According to the city’s website, the investments include reintroducing neighborhood resource officers, a traffic unit, and the fire academy; replacing fire equipment, vehicles, and station improvements; increasing staffing and outreach at the Office of the Police Ombuds and sustaining aspects of Spokane’s Municipal Court.
While state law prohibits using public facilities, such as City Hall, for electioneering, three residents testified on Monday against the council’s resolution. Council Policy Advisor Chris Wright said the council could not comment on whether the tax was a good idea, only this resolution.
One resident said he doesn’t support the resolution because the tax is a “free check,” noting that you don’t buy a car or house before checking it out first to see where your money is going. He asked that it include specifics on the uses if it were to appear on the ballot again.
“The government’s always using this word of transparency,” he said, “but I don’t see any transparency in any of it.”
Councilmember Paul Dillon said the need for neighborhood resource officers is clear after participating in a ride-along with the Spokane Police Department. There’s also a fire truck dating back to the 1990s, and the Municipal Court is struggling. The list goes on, and he thinks this revenue can help alleviate that.
Dillon noted that the city did bridge some issues with transparency by adopting a sunset clause to ensure the tax collection stops after 10 years and creating a dedicated fund for the revenue.
However, the council didn’t pass the measures until after the official ballot resolution was sent to the county, meaning the tax revenue isn’t legally bound to the sunset clause or dedicated fund.

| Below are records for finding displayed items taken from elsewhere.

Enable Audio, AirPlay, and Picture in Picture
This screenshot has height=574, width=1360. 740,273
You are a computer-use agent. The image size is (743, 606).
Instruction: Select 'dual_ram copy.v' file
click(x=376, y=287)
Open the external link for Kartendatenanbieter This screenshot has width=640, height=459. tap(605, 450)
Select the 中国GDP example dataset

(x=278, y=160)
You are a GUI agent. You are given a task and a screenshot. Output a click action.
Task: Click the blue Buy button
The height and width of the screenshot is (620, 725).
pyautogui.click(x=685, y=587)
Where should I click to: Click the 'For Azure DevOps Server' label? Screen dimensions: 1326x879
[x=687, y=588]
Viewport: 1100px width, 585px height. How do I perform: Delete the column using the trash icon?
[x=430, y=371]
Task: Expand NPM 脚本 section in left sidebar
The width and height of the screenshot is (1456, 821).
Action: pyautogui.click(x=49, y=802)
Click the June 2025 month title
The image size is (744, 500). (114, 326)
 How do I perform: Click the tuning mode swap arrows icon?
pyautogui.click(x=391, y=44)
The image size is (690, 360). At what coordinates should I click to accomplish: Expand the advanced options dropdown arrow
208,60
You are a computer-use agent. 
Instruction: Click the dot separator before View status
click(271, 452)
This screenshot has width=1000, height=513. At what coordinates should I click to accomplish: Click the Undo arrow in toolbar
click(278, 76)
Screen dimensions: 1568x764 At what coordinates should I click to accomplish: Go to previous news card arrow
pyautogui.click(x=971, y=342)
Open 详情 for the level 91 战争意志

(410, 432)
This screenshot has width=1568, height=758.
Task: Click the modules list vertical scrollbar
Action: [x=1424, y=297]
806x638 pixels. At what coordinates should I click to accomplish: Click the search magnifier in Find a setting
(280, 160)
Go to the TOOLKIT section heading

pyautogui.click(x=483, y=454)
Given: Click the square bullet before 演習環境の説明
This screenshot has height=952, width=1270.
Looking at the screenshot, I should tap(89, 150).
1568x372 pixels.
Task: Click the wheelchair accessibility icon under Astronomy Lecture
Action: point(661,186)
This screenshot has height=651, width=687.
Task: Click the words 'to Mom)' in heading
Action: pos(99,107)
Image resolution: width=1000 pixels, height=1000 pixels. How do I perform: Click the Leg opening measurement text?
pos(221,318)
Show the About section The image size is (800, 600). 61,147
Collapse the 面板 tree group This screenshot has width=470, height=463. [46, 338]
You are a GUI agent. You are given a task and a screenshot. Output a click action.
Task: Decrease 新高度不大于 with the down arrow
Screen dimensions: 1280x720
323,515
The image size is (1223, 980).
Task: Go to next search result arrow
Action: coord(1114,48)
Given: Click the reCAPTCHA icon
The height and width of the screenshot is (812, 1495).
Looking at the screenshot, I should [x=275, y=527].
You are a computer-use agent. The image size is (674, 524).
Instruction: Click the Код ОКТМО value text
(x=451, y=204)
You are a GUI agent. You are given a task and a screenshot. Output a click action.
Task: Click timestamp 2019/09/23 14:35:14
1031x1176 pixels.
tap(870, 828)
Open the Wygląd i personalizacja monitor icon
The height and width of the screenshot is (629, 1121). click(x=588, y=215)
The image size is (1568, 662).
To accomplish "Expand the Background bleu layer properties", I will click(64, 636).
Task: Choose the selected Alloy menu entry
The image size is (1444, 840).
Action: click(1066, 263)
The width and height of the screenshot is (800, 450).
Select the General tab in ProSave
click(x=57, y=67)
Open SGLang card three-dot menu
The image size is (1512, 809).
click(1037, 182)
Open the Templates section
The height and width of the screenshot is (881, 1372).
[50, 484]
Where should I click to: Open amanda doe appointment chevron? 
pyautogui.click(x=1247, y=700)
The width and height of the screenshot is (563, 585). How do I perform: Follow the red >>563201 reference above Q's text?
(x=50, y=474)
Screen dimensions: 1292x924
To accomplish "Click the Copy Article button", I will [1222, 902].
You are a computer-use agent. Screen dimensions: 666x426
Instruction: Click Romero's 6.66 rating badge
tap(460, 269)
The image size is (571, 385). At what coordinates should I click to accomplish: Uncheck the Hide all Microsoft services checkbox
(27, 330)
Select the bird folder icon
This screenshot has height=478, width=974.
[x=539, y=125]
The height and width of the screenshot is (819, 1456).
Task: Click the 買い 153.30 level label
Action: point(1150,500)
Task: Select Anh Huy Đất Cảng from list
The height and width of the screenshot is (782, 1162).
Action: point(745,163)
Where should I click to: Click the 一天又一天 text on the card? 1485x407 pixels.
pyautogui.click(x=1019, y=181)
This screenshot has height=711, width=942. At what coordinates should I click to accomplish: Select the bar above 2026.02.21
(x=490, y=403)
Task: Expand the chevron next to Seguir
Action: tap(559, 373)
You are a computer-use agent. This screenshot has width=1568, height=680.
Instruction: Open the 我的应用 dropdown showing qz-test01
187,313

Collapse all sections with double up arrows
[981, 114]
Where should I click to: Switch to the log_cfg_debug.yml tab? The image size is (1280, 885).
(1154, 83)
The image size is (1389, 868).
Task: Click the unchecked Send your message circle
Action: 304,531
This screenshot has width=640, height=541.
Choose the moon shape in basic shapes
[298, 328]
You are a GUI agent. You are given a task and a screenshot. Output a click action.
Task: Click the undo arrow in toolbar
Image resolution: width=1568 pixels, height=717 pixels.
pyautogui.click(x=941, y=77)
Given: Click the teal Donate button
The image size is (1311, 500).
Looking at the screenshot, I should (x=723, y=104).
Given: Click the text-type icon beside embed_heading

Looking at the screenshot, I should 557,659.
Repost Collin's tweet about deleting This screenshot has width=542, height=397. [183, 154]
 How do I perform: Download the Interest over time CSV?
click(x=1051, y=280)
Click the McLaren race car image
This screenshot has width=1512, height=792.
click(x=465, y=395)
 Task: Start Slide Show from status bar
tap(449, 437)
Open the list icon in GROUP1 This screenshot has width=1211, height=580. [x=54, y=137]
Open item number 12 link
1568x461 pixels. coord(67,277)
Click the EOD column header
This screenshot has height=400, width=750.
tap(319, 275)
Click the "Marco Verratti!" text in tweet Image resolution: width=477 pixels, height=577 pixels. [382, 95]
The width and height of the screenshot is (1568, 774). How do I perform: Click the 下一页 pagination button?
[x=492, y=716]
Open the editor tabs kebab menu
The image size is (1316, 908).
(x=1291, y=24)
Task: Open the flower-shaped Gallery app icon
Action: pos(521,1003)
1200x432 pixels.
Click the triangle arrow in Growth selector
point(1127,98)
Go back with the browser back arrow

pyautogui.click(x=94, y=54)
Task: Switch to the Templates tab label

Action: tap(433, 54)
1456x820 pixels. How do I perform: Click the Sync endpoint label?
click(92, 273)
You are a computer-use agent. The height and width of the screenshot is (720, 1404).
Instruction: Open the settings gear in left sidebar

Councilmembers Jonathan Bingle and Michael Cathcart voiced their dissent but didn’t go into detail because of Wright’s comment. Still, both attempted to pass a sunset and dedicated fund before advancing the ballot measure, but the majority opted not to until it was too late to include them.
“If they truly cared about those things, they could’ve put it into the ballot resolution,” Bingle told The Center Square after the meeting. “Then, they would’ve been legally binding.”
The resolution supporting Brown’s tax increase passed five to two. Voters will decide whether to adopt the increase during the upcoming general election.